> [Selected passage]:
○ ○ ○ ○

In future Zygo tells us it’s planning metric tracking similar to that offered by the best running watches, leaderboards, and truly Peloton-style live classes. On Zygo’s website you can purchase an app gift certificate for an entire year for $149 / £108 (about AU$200), which gives you two months free.

Zygo Solo design

  • Headset weighs 66g
  • Waterproof to 2ft / 60cm
  • FM transmitter streams to 55yds / 50m

The Zygo Solo is, technically speaking, by far the most ambitious set of swimming headphones available. Predictably that means it comes with some baggage. The package consists of an IP68-rated waterproof headset, an IP67-rated (waterproof for 30 minutes) FM transmitter and stand, a pair of earplugs and a charging case.

While the Sony Walkman NW-WS413 and the Aftershokz Xtrainerz weigh 32g and 29g, respectively, the Zygo Solo headset weighs 66g. Why? It’s got a radio receiver as well as a battery inside that makes it possible to receive audio from the FM transmitter connected wirelessly to a smartphone.

The 101g FM transmitter itself is a figure of eight-shaped device that’s also waterproof, so it’s fine to leave it close to the water. Also included is a small 25g holder for the FM transmitter that keeps it upright, which extends its range.

Zygo Solo headset with transmitter

The Zygo Solo is considerably heavier than other swimming headphones due to its radio receiver (Image credit: Jamie Carter)

○ ○ ○ ○

> [What to work on]:
Write out the stretch of the Zygo Solo swimming headphones passage from "While the Sony" through "credit: Jamie Carter)", word for word.

> [Raw records]:
○ ○ ○ ○

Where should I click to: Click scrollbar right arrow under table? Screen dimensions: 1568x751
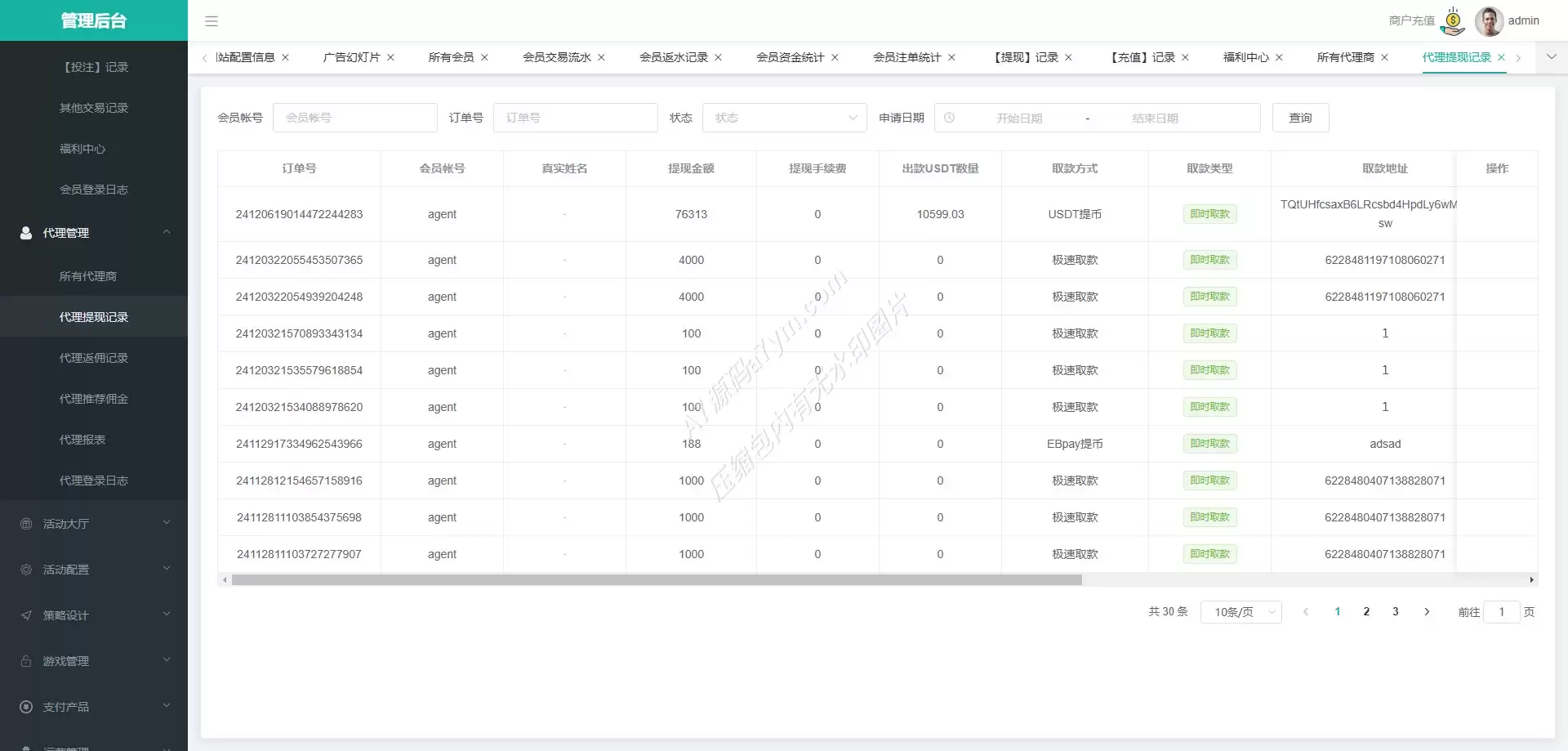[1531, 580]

○ ○ ○ ○

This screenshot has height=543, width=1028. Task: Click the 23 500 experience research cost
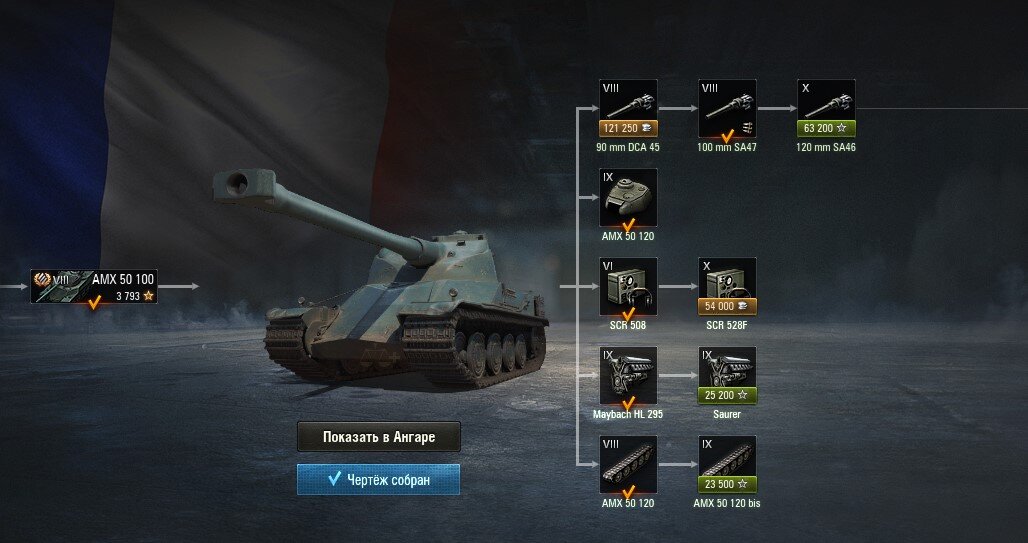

○ ○ ○ ○

> [Exercise output]:
While the Sony Walkman NW-WS413 and the Aftershokz Xtrainerz weigh 32g and 29g, respectively, the Zygo Solo headset weighs 66g. Why? It’s got a radio receiver as well as a battery inside that makes it possible to receive audio from the FM transmitter connected wirelessly to a smartphone.

The 101g FM transmitter itself is a figure of eight-shaped device that’s also waterproof, so it’s fine to leave it close to the water. Also included is a small 25g holder for the FM transmitter that keeps it upright, which extends its range.

Zygo Solo headset with transmitter

The Zygo Solo is considerably heavier than other swimming headphones due to its radio receiver (Image credit: Jamie Carter)